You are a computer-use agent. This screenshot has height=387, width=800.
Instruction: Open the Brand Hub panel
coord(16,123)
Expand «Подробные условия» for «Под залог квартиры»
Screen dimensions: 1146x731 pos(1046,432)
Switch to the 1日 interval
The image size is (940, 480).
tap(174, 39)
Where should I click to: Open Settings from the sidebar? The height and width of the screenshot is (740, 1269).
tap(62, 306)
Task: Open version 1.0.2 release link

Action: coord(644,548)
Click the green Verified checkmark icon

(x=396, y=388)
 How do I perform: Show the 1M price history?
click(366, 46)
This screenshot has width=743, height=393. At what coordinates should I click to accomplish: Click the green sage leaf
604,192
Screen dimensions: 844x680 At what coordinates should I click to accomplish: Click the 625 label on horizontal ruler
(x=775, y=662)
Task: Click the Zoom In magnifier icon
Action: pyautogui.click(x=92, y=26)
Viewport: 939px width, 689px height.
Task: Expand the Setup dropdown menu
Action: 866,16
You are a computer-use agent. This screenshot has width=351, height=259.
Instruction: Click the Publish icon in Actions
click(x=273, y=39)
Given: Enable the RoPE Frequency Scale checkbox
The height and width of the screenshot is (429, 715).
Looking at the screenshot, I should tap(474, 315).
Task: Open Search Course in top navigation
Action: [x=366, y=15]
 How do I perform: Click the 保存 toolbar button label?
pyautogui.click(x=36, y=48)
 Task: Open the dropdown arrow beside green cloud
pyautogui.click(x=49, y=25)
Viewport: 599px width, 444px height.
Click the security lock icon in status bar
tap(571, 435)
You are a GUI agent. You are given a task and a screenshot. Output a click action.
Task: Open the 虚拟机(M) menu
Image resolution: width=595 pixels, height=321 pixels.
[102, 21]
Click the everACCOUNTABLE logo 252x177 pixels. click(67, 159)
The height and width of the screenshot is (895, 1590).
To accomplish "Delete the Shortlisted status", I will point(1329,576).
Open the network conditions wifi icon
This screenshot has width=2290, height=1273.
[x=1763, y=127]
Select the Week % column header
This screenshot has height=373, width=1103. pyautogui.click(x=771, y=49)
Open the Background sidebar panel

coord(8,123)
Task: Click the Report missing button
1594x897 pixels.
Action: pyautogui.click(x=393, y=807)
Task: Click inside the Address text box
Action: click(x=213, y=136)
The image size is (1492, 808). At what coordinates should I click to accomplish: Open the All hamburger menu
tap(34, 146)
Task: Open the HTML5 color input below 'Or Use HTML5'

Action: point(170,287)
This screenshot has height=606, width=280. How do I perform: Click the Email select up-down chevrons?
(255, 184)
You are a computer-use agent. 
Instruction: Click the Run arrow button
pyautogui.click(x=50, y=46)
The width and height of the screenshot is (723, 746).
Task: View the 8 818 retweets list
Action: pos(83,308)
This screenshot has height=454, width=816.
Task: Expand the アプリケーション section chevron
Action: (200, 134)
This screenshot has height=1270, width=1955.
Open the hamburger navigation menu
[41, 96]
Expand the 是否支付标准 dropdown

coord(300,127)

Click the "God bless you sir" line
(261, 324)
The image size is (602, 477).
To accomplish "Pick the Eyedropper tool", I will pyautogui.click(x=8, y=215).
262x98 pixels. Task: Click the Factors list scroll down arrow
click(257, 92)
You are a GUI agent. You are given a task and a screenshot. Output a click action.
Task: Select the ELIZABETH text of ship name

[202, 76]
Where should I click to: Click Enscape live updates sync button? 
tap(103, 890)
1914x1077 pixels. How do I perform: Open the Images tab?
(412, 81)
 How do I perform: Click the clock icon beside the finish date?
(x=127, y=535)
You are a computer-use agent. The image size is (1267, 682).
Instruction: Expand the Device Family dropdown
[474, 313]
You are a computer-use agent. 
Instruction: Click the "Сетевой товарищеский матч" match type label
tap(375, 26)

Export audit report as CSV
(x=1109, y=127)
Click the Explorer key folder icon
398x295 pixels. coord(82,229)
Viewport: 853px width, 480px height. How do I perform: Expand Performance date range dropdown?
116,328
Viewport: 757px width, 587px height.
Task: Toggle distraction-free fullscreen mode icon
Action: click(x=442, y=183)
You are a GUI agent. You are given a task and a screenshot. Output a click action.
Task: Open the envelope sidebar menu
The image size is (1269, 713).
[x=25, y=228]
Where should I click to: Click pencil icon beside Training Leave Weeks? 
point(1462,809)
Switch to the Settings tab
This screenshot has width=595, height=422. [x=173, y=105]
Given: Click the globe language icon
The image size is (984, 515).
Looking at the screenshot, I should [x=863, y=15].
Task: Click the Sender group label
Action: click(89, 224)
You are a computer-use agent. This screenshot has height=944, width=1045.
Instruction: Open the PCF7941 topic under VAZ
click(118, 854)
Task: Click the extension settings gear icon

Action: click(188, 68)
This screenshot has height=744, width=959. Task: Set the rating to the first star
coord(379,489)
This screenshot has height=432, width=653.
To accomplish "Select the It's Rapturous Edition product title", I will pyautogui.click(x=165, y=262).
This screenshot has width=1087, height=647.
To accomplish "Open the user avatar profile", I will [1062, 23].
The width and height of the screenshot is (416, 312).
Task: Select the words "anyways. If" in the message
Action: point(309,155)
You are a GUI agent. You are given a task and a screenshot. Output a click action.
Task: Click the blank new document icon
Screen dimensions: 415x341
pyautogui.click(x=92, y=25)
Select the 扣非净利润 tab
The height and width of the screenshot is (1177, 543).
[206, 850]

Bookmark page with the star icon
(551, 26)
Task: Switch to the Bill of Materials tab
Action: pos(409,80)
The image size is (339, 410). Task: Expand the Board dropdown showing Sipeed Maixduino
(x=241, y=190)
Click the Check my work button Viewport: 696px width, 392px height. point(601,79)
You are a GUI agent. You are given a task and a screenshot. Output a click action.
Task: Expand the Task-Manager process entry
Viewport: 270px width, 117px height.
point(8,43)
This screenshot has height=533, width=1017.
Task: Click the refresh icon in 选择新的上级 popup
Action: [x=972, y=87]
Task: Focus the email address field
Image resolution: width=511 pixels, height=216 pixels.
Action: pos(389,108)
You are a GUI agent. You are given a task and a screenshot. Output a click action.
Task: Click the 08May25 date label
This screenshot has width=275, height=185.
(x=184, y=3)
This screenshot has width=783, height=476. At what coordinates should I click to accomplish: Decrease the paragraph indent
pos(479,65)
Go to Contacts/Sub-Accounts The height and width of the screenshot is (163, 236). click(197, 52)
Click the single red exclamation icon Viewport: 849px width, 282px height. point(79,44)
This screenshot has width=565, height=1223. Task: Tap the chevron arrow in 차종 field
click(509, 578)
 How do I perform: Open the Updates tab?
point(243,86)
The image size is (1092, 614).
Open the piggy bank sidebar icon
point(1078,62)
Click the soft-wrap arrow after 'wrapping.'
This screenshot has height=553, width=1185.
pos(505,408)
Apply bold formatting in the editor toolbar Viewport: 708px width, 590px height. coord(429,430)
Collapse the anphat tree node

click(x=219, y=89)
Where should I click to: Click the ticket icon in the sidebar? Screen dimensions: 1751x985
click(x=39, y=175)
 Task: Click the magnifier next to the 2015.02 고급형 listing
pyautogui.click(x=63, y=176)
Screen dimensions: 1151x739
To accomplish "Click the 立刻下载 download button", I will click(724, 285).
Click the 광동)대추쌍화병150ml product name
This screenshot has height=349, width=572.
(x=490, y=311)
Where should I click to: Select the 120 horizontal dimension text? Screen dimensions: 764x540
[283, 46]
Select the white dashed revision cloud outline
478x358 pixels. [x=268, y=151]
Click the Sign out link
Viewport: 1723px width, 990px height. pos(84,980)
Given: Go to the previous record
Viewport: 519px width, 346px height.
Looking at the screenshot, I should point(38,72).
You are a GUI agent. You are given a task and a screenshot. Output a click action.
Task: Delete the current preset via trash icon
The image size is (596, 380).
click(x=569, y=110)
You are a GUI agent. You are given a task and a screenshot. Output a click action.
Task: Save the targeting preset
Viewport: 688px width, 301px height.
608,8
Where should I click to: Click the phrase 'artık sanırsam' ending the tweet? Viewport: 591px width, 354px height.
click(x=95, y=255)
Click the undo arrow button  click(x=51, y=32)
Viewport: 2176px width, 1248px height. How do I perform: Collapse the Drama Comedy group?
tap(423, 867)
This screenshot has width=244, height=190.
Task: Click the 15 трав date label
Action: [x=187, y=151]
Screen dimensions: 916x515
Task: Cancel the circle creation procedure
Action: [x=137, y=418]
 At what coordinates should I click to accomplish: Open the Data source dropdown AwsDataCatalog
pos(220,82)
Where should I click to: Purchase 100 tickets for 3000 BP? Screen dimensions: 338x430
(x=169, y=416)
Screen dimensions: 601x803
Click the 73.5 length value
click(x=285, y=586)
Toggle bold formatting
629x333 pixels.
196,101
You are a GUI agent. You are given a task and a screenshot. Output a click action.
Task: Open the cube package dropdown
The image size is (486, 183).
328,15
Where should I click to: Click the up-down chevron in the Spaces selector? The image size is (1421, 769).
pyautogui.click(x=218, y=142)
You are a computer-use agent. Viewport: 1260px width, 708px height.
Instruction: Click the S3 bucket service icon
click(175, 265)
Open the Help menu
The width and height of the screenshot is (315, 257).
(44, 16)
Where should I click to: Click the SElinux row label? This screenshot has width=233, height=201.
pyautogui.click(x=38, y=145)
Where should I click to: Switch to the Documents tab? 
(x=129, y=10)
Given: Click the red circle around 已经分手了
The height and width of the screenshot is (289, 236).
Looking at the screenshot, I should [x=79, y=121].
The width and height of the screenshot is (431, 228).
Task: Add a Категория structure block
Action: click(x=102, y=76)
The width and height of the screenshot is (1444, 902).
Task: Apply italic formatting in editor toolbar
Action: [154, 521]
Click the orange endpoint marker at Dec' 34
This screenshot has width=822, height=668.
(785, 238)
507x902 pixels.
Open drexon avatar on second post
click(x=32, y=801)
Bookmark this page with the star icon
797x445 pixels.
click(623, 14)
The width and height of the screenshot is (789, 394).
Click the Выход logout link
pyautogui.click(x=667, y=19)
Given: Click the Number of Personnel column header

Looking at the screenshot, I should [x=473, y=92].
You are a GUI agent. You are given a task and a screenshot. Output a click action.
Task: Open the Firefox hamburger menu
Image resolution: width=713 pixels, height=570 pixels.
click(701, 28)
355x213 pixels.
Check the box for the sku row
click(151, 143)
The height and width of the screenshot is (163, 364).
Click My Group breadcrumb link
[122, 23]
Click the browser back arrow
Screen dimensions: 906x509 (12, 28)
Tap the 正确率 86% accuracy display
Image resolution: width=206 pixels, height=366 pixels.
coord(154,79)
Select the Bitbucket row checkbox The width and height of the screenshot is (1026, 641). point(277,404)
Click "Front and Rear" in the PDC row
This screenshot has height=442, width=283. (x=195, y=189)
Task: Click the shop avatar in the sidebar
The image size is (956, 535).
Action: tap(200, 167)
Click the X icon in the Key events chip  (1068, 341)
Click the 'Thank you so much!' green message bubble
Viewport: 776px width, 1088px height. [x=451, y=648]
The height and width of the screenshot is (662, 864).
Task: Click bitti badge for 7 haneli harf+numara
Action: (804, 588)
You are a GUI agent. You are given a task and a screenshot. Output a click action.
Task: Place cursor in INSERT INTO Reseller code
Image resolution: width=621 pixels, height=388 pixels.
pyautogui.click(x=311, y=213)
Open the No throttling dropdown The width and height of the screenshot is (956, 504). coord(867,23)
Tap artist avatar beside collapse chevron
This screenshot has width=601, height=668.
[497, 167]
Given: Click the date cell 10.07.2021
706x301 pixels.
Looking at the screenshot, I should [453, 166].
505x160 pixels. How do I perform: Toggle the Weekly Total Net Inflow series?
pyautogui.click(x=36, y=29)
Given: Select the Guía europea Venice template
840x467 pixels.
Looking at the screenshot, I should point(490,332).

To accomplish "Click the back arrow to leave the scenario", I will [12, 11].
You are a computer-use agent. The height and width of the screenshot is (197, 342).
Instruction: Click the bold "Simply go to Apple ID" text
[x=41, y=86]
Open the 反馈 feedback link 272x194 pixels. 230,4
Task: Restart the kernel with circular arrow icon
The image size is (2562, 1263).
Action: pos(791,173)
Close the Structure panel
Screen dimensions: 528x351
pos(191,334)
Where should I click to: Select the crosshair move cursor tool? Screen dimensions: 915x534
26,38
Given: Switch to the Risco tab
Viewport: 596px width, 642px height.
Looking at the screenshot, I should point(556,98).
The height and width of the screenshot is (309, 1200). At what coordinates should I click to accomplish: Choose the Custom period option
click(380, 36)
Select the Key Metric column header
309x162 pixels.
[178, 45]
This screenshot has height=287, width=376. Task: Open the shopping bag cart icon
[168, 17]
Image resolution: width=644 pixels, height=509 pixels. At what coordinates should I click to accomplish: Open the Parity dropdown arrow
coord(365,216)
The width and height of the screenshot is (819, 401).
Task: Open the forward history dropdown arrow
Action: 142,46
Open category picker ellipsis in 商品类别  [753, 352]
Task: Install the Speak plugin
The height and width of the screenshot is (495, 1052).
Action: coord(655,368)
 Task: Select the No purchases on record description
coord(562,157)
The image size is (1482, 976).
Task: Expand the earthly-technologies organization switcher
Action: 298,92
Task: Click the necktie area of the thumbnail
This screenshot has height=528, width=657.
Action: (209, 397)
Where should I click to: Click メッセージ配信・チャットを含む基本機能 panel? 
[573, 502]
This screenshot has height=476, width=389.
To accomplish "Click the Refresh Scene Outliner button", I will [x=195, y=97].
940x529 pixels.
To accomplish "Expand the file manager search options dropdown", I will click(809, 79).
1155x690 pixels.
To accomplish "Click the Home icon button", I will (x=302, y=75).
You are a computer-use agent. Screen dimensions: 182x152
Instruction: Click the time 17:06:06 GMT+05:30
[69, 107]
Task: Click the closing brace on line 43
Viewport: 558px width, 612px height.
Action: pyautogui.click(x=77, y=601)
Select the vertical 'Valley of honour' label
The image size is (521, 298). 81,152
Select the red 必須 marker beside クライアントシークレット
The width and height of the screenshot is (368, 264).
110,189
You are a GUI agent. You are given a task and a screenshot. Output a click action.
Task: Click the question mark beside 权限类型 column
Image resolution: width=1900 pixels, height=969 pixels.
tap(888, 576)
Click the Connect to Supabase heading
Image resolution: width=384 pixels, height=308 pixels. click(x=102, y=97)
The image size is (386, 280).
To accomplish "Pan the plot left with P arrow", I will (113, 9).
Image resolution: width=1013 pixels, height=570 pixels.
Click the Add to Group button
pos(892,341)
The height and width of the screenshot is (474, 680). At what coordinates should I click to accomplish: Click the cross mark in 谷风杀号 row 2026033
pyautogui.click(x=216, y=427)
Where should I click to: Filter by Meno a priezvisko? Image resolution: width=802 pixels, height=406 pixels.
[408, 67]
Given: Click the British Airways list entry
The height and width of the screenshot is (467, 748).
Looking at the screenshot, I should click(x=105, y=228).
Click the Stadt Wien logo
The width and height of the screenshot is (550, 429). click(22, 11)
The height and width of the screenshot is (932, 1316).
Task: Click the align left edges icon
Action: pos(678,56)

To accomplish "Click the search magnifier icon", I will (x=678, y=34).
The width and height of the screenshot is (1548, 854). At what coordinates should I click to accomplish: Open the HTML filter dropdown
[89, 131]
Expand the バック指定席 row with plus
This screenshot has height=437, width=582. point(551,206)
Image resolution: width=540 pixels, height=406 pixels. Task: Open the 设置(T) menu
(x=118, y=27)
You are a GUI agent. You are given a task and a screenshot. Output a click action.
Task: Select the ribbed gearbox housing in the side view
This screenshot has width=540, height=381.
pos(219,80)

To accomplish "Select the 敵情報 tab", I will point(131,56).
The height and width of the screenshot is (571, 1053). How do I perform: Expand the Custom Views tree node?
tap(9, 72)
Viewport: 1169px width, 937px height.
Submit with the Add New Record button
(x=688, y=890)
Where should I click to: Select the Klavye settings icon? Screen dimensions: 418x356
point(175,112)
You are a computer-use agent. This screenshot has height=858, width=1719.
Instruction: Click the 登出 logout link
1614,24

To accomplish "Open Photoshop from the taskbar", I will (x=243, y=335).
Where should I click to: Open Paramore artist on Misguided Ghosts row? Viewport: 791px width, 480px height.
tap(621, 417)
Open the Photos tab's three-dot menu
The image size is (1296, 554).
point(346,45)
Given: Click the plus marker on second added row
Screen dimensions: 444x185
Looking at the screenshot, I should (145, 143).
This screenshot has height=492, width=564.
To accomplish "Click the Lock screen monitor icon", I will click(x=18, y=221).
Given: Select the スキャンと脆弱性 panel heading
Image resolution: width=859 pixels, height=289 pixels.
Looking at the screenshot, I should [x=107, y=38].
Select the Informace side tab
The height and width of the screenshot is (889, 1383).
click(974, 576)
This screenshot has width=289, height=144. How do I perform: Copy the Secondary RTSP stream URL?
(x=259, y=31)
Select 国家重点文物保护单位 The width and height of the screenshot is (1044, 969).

# [Task description]
Give the data lines between the line containing "I will point(131,56)." and the line containing "(x=688, y=890)", inclusive, as a JSON list of strings with one string per line and blank lines omitted.

# [Final result]
[
  "To accomplish \"Select the 敵情報 tab\", I will point(131,56).",
  "The height and width of the screenshot is (571, 1053). How do I perform: Expand the Custom Views tree node?",
  "tap(9, 72)",
  "Viewport: 1169px width, 937px height.",
  "Submit with the Add New Record button",
  "(x=688, y=890)"
]